After those events, the AP report says Ramaswamy’s social media activity drew increasingly harsh reactions, and it says Putsch also pushed racial epithets in ways described as mocking. The report includes examples such as Putsch depicting Ramaswamy as a stink bug he is spraying with insecticide and challenging him to a game of “cowboys and Indians.” The report also says Ramaswamy announced in January he was getting off Instagram and the social media site X, writing in a Wall Street Journal column that “Leaders who depend on social media to gauge public opinion are looking through a broken mirror.” The AP report says Putsch mocked that decision on X, posting that his rival “can’t take the heat.”
Other party figures and groups in the AP report describe those attacks as typical primary-election behavior or as misguided. Ohio Republican Party chairman Alex Triantafilou dismissed Putsch’s attacks in the story as “typical for a primary election,” saying, “The online right these days, it’s meaningless to the message of where we are as a party on the ground.” Triantafilou pointed to Ramaswamy’s national profile, political skills, and fundraising reach, describing record total contributions of $50 million for the campaign, with roughly half from Ramaswamy’s own fortune.
Aaron Baer, president of the Columbus-based Center for Christian Virtue, also rejected Putsch’s disparagement of Ramaswamy’s background. Baer told the AP report: “The bottom line is Vivek Ramaswamy, while he doesn’t share the Christian faith with me and millions of other Ohioans, he very much shares our values.”

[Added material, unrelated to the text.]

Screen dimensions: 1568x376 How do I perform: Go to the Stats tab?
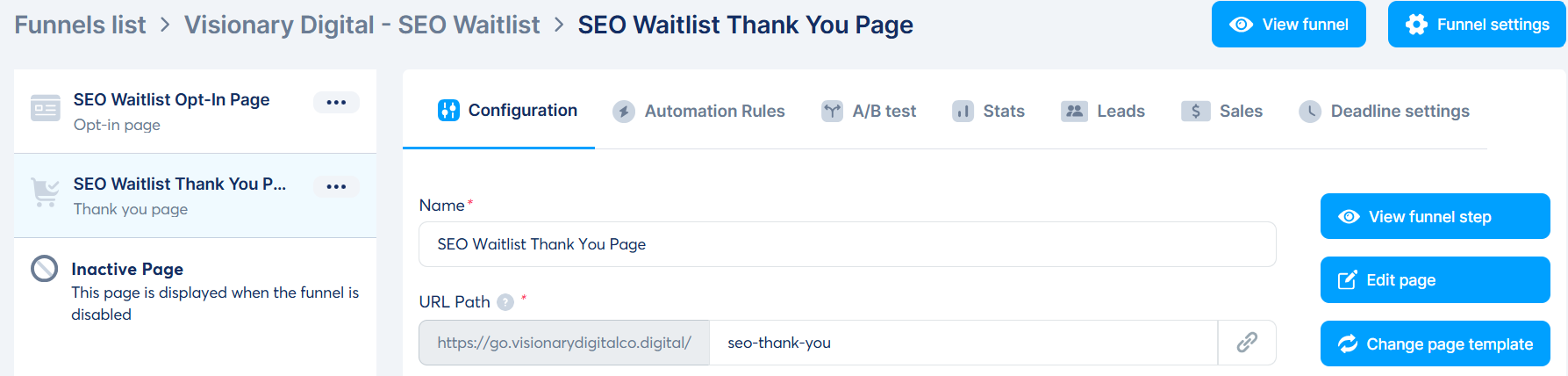tap(989, 112)
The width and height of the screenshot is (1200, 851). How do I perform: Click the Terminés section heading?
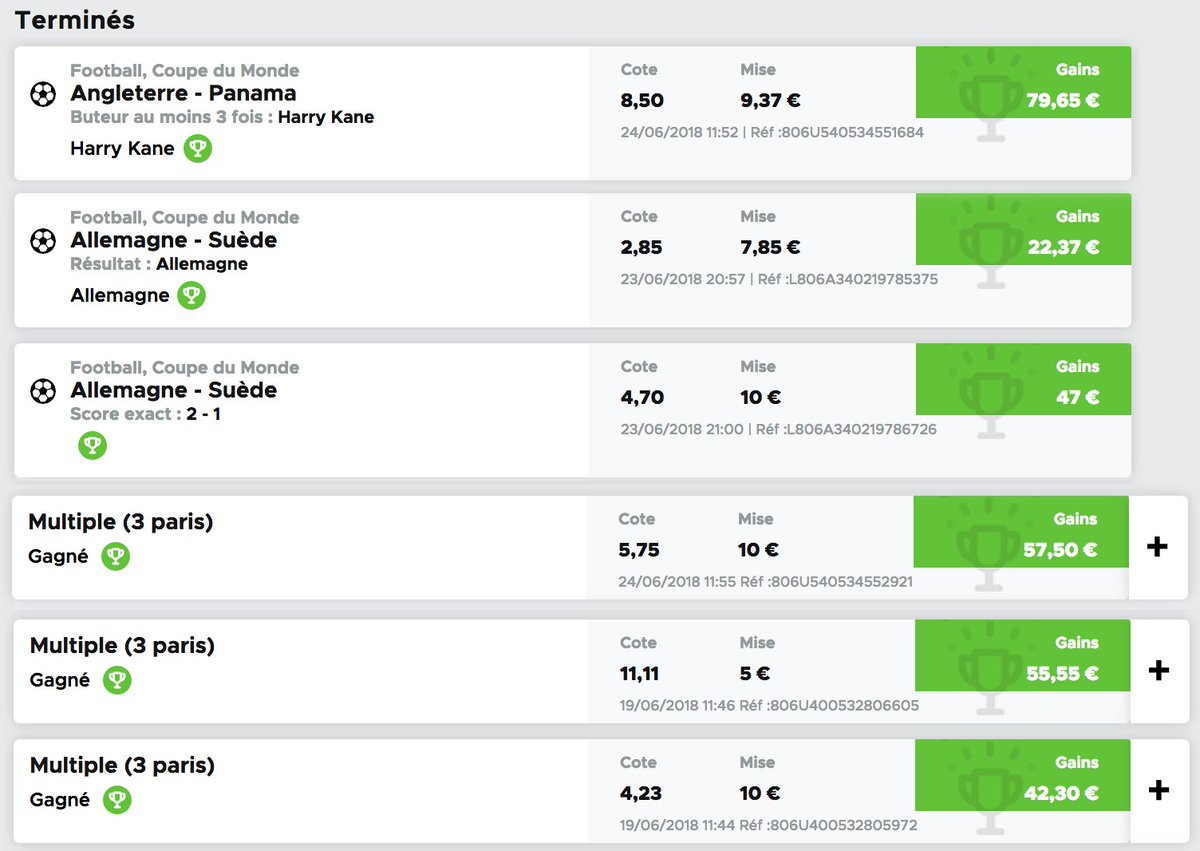[x=75, y=20]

The AP report describes Ramaswamy’s campaign as drawing impressive crowds across Ohio’s 88 counties and frames his strategy as appearing to work with some voters attending events. Pam Koch, a 70-year-old pharmacy worker, told the report she came to see where Ramaswamy stood “spiritually and (on) everything that we value” at a Lincoln Reagan Day dinner where he was the featured speaker. Koch described herself as a “pro-life Christian” and said afterward she was “delighted with what she heard,” adding: “I think he lines up with all of our values, so I’m excited about that.”
Other voters in the report were described as staying with Putsch despite his disadvantages in the primary’s fundraising environment. Ron Eckles, a retired communications worker, told the AP report he is sticking with Putsch partly because he shares some qualities with Ramaswamy, including being a native Ohioan and building his own business, and because he likes that Putsch is an Ohio State University alumnus while Ramaswamy attended Harvard and Yale. Eckles told the report, “I believe in miracles.”